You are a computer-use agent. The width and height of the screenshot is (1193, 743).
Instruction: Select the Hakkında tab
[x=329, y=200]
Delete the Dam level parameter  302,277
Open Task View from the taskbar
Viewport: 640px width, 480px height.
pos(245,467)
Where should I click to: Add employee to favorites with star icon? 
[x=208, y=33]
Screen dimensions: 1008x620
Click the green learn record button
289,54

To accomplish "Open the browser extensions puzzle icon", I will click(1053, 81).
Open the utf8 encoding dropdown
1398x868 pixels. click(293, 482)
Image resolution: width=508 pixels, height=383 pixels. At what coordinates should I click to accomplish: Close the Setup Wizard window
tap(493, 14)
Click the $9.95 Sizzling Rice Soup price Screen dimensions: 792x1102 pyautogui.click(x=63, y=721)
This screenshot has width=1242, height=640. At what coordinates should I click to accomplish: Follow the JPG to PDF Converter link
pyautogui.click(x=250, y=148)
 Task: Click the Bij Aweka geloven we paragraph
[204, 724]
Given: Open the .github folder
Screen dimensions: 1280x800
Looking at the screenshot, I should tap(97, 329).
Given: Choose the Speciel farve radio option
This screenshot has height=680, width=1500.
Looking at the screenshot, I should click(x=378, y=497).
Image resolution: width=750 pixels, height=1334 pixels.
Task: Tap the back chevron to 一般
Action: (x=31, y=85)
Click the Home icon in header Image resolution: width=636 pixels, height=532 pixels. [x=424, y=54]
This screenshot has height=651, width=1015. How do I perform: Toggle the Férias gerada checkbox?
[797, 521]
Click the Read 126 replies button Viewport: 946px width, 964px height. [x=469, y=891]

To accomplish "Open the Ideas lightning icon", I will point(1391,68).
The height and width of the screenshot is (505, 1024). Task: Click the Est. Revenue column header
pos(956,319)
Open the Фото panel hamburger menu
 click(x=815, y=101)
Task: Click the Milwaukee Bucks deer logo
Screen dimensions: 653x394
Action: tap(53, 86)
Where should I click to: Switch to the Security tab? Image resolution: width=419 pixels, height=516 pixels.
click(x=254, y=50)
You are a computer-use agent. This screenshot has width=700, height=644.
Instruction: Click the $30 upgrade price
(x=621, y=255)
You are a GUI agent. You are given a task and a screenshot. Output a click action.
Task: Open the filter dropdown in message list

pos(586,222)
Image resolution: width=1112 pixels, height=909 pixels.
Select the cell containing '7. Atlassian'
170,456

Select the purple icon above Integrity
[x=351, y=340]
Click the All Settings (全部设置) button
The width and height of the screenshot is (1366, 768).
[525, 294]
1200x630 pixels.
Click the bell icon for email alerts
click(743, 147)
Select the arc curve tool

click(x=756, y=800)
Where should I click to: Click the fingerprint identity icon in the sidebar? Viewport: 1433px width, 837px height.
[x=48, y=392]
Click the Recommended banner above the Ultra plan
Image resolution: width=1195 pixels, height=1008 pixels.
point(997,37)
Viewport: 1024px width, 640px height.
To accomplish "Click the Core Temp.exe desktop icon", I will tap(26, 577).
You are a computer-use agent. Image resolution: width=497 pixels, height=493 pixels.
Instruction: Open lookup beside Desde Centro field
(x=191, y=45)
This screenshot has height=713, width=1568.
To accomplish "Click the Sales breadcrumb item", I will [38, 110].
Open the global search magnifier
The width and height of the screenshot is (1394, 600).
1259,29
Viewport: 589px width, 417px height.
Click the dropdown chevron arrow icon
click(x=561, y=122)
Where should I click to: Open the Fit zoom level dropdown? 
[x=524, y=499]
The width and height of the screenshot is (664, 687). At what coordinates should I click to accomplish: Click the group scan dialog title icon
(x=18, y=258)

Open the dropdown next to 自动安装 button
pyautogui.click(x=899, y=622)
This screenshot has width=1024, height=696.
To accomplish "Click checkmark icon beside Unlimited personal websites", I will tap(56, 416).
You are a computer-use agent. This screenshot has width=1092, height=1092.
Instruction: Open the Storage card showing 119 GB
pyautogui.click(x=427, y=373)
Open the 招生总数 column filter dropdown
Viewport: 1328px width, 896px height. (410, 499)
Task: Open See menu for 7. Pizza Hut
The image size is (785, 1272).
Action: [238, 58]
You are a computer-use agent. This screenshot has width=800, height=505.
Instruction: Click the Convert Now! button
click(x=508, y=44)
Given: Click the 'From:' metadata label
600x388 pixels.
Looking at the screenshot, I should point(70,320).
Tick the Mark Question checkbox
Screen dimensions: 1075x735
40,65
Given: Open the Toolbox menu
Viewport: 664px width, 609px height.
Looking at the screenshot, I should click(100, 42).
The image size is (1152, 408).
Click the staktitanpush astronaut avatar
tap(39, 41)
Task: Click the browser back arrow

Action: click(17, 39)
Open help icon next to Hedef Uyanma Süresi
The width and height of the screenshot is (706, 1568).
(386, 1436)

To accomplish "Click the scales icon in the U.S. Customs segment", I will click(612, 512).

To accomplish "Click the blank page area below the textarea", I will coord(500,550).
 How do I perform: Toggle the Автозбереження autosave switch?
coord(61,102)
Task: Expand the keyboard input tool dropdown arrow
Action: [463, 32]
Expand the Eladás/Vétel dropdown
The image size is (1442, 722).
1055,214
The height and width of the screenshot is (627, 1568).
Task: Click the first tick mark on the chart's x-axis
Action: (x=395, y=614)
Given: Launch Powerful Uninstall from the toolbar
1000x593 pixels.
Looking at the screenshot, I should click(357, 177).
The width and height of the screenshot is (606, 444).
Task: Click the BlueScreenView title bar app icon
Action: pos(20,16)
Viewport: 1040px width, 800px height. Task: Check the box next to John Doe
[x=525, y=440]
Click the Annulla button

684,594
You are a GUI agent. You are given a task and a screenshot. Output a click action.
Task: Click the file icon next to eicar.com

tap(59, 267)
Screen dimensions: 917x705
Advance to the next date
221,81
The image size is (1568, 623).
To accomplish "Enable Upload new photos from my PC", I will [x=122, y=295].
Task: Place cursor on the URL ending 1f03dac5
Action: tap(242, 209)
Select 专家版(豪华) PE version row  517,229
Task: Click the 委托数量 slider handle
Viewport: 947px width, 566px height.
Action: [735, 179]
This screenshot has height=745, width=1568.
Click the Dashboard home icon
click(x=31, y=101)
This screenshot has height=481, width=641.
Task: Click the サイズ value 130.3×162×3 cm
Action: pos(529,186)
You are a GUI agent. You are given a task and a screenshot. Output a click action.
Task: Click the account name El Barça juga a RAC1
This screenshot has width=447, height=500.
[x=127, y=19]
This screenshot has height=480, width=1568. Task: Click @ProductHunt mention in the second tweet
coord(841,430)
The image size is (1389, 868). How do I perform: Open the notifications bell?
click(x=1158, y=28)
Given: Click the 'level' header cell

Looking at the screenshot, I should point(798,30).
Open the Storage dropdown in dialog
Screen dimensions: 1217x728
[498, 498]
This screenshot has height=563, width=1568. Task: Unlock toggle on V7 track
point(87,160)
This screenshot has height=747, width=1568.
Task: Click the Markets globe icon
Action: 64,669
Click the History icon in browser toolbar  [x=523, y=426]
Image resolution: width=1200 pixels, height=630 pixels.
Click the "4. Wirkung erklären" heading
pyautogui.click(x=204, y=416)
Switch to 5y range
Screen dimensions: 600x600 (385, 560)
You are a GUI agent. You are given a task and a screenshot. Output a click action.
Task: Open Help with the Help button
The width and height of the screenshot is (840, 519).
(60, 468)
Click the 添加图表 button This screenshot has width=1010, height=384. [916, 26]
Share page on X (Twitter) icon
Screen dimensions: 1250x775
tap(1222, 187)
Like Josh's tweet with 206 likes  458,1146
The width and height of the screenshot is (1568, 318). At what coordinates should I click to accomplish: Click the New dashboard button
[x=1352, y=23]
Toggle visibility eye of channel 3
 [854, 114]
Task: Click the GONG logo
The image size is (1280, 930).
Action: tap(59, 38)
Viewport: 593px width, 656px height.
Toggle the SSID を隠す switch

--------------------

Output only the lines from the one containing "Task: Click the GONG logo" through the end of the material, please, exactly as they appear.

**Result below**
Task: Click the GONG logo
The image size is (1280, 930).
Action: tap(59, 38)
Viewport: 593px width, 656px height.
Toggle the SSID を隠す switch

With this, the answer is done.